▶ **EXERCISE**
Please output everything from the line containing "How do I perform: Toggle the 점선 사용 checkbox?" down to the end of the records as a numbered list, leaving out any blank lines.

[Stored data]
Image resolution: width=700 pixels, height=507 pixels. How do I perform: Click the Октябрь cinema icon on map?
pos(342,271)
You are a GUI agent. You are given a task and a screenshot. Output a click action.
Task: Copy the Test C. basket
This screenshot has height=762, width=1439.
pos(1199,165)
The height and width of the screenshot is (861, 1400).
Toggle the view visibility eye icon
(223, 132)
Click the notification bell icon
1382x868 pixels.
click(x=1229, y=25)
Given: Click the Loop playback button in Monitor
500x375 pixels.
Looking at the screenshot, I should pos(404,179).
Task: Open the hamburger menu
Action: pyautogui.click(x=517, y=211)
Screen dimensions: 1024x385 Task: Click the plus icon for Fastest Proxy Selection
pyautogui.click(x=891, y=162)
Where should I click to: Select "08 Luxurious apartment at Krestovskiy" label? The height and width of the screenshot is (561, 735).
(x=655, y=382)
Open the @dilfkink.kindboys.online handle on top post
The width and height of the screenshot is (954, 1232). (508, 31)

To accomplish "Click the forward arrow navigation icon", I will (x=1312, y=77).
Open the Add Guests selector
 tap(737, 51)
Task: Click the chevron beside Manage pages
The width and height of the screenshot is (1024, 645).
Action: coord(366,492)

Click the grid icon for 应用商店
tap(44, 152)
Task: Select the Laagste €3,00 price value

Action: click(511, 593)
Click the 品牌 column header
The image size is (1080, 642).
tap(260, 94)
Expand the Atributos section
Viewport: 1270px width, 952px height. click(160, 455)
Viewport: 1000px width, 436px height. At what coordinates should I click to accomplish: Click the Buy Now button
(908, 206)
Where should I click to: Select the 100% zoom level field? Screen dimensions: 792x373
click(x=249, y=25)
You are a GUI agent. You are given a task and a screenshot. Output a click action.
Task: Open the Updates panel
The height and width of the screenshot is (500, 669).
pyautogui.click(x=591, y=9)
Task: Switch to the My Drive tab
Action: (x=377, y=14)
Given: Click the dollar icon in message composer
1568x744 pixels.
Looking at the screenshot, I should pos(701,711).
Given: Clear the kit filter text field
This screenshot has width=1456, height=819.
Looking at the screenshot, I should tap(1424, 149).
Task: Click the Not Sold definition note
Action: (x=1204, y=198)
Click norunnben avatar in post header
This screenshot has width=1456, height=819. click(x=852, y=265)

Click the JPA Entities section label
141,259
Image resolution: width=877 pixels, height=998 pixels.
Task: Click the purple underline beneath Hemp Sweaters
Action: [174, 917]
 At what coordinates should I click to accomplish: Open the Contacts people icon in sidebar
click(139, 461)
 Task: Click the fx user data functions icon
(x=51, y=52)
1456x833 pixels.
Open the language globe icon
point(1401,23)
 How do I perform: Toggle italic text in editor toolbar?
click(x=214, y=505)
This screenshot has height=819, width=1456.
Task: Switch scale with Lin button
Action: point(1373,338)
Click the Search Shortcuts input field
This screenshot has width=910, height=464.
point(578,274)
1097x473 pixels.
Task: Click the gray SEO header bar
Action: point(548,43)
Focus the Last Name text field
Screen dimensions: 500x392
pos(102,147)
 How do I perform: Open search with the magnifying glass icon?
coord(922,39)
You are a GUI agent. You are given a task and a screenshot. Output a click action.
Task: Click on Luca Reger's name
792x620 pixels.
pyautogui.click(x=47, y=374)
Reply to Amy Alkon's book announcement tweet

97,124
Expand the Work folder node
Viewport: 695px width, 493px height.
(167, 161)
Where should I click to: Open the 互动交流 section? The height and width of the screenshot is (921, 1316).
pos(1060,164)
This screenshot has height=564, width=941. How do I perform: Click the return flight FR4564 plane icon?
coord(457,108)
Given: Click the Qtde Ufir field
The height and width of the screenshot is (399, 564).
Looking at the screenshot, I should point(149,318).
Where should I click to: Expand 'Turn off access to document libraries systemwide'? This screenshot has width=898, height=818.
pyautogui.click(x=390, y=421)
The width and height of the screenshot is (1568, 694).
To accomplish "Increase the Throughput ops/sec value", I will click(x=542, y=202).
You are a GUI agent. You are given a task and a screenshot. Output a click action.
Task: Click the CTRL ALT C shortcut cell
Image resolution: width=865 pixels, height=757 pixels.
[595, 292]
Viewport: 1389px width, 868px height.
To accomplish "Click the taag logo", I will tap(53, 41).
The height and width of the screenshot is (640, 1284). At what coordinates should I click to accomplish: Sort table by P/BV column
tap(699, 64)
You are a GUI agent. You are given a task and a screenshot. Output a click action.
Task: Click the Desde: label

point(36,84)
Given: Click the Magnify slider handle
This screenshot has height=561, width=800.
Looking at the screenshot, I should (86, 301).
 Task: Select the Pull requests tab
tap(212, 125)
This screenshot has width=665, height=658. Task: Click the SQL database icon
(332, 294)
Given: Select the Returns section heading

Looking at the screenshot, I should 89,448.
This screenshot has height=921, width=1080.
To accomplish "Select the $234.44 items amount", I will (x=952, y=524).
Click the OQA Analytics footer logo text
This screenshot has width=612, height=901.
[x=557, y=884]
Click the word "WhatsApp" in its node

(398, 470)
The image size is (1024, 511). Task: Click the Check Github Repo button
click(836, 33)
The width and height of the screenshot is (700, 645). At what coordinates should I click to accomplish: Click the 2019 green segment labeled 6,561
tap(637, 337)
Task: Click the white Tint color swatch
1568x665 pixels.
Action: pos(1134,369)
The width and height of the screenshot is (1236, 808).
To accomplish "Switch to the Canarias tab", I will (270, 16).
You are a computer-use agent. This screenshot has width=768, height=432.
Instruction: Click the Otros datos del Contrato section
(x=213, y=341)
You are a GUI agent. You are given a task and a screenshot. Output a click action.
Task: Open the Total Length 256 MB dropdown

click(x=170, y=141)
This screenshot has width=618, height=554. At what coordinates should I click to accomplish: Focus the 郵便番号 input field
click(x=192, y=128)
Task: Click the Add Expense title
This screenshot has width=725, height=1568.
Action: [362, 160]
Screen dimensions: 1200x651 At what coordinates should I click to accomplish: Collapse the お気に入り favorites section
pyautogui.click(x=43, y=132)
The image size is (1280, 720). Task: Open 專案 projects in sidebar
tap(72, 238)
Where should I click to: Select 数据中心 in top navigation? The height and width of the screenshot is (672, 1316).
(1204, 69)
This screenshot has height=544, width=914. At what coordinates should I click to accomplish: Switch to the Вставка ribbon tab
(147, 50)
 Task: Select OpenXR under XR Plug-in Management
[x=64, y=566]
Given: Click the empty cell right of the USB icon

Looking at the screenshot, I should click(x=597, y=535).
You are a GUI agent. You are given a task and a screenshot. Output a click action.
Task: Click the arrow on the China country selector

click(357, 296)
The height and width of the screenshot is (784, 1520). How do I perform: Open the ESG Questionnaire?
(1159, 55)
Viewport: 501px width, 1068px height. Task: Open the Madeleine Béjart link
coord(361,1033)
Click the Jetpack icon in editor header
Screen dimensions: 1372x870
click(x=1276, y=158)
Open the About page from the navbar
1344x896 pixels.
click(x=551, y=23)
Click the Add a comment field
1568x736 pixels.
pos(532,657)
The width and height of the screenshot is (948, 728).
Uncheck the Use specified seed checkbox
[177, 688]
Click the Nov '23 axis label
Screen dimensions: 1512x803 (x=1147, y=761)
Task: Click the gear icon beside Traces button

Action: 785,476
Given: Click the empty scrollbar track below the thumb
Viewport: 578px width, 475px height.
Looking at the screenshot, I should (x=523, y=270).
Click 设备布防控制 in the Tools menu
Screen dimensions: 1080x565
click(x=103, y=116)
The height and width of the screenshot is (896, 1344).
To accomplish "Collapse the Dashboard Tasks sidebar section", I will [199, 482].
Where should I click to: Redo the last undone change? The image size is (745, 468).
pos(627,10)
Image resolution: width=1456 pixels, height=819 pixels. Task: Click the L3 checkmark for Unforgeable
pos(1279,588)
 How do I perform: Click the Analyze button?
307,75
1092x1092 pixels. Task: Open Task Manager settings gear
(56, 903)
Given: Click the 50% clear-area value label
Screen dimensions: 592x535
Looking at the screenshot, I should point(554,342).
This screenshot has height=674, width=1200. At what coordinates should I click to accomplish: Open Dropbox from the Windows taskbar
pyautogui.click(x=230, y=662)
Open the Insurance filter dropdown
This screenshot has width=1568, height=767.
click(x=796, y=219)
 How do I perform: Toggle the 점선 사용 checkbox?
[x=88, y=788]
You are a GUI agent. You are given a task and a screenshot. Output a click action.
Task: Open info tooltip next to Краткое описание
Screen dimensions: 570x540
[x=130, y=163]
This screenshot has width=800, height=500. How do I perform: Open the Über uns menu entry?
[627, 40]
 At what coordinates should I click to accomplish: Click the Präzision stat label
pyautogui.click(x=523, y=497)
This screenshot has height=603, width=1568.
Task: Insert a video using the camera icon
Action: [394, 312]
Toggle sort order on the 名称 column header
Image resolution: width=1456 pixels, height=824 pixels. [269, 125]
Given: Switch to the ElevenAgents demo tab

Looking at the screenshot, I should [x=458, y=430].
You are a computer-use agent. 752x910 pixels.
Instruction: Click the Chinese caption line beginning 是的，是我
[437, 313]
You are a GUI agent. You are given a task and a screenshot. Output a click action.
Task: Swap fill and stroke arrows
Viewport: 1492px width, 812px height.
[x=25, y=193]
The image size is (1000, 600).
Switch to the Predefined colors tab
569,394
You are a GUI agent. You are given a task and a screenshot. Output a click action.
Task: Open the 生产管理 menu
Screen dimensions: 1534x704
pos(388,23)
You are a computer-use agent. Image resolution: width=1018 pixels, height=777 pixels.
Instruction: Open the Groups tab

▶ **TASK SOLUTION**
1.  How do I perform: Toggle the 점선 사용 checkbox?
2. [x=88, y=788]
3. You are a GUI agent. You are given a task and a screenshot. Output a click action.
4. Task: Open info tooltip next to Краткое описание
5. Screen dimensions: 570x540
6. [x=130, y=163]
7. This screenshot has width=800, height=500. How do I perform: Open the Über uns menu entry?
8. [627, 40]
9.  At what coordinates should I click to accomplish: Click the Präzision stat label
10. pyautogui.click(x=523, y=497)
11. This screenshot has height=603, width=1568.
12. Task: Insert a video using the camera icon
13. Action: [394, 312]
14. Toggle sort order on the 名称 column header
15. Image resolution: width=1456 pixels, height=824 pixels. [269, 125]
16. Given: Switch to the ElevenAgents demo tab
17. Looking at the screenshot, I should [x=458, y=430].
18. You are a computer-use agent. 752x910 pixels.
19. Instruction: Click the Chinese caption line beginning 是的，是我
20. [437, 313]
21. You are a GUI agent. You are given a task and a screenshot. Output a click action.
22. Task: Swap fill and stroke arrows
23. Viewport: 1492px width, 812px height.
24. [x=25, y=193]
25. The image size is (1000, 600).
26. Switch to the Predefined colors tab
27. 569,394
28. You are a GUI agent. You are given a task and a screenshot. Output a click action.
29. Task: Open the 生产管理 menu
30. Screen dimensions: 1534x704
31. pos(388,23)
32. You are a computer-use agent. Image resolution: width=1018 pixels, height=777 pixels.
33. Instruction: Open the Groups tab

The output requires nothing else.